Sie liess die Hände in den Schoss fallen ohne auf ihren Bruder einzugehen. Jessica war ihrer Tochter wegen sehr beunruhigt, verkniff sich aber eine bemutternde Frage. Wenn nötig würde sich ihre Tochter von sich aus kundtun. Es sollte nicht schon am ersten Abend Streit ausbrechen. Es würde noch früh genug zum Ärger mit ihren Kindern kommen, dessen war sie sich sicher. Bevor die beklemmende Stille zurückkehrte, sprang die Küchentür auf und Maja trampelte ins Esszimmer. Der nächste Gang war parat.

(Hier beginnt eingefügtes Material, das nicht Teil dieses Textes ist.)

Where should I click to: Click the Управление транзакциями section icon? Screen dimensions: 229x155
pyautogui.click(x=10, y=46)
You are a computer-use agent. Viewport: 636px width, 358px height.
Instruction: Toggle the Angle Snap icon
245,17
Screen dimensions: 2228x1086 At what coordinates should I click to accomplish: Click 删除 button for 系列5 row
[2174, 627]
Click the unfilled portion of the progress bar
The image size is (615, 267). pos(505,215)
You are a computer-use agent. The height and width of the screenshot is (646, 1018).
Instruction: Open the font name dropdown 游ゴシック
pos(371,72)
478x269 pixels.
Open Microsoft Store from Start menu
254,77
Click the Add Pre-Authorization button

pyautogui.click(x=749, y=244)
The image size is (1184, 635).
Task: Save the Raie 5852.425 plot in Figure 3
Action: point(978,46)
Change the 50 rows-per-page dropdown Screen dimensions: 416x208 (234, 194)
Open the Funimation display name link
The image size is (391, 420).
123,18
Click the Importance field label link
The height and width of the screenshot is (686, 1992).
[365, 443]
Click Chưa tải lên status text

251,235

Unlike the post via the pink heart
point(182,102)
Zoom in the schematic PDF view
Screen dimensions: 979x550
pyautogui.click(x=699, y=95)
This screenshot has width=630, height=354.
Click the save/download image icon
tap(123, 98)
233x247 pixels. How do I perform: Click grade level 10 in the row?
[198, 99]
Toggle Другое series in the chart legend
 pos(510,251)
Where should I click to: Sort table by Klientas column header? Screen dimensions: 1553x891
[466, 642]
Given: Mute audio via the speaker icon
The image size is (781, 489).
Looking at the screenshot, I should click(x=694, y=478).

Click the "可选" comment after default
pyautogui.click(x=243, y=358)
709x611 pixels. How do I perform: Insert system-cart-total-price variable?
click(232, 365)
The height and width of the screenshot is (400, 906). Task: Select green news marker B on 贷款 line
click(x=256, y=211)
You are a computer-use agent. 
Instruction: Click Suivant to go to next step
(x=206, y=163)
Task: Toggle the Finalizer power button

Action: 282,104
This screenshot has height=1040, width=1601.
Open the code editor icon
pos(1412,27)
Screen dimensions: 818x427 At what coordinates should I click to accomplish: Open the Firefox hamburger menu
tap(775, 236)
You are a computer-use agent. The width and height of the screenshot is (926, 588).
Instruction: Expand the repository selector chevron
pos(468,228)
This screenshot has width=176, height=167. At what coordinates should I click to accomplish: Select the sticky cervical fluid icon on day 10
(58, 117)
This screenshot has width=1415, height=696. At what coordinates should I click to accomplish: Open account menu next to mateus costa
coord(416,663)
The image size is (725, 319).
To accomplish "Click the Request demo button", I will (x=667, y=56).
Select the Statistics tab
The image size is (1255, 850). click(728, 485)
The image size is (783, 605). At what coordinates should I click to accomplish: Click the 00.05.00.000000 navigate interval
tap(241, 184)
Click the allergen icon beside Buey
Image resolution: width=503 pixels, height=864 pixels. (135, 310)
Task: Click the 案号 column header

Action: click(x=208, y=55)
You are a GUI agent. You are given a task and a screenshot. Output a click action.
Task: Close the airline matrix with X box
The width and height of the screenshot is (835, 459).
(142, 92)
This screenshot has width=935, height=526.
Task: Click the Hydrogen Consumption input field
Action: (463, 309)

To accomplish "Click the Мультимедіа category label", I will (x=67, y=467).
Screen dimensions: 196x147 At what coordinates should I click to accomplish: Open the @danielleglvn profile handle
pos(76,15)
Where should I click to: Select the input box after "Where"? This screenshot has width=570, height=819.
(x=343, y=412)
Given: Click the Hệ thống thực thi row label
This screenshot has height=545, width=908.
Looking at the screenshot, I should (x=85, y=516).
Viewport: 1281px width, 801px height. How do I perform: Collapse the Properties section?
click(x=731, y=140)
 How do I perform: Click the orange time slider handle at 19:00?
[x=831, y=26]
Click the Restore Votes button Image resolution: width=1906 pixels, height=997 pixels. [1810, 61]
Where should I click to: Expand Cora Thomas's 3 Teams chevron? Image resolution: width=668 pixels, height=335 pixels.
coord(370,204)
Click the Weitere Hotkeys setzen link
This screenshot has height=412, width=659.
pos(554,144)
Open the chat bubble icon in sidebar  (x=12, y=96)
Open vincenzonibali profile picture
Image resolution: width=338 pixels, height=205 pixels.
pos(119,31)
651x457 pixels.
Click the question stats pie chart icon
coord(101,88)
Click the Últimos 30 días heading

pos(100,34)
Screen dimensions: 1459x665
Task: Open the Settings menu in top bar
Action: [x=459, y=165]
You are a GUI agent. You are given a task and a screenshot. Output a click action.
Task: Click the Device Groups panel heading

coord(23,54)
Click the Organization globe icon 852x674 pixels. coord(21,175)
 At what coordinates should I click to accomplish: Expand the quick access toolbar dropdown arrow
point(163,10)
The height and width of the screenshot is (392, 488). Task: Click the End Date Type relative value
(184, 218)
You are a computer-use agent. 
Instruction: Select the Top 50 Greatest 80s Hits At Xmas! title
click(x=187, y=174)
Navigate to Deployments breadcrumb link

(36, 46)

Während die Teller abgeräumt wurden, erhob Tobias sein leeres Glas als wolle er einen Toast aussprechen.
«Ist es vielleicht möglich noch etwas Wein zu bekommen?» fragte er ungehalten.
Seine Schwester musste ihn zurecht weisen. «Ich glaube du hast genug!»
«Oha, du sprichst ja doch mit mir!»
Sie zickten sich mehrere Minuten lang an wie zwei kleine verwöhnte Kinder. Lana behielt die Weinflasche in der Hand und wartete bis das Gezanke endete. Die Teller waren abgeräumt und man brachte das Lammfilet mit Kartoffeln zum Tisch. Es roch unglaublich lecker.
«Schenken Sie mir jetzt noch etwas ein oder wollen sie weiterhin wie angewurzelt dastehen?“
Man sah Lana an, dass sie sich am Verhalten von Tobias störte. Jessica erhob mahnend eine Hand, um sie mit der Flasche zurück zu weisen.
«Genug für heute. Halte bitte etwas Mass!»
«Danke Mutter, ich weiss selber wann ich genug habe.»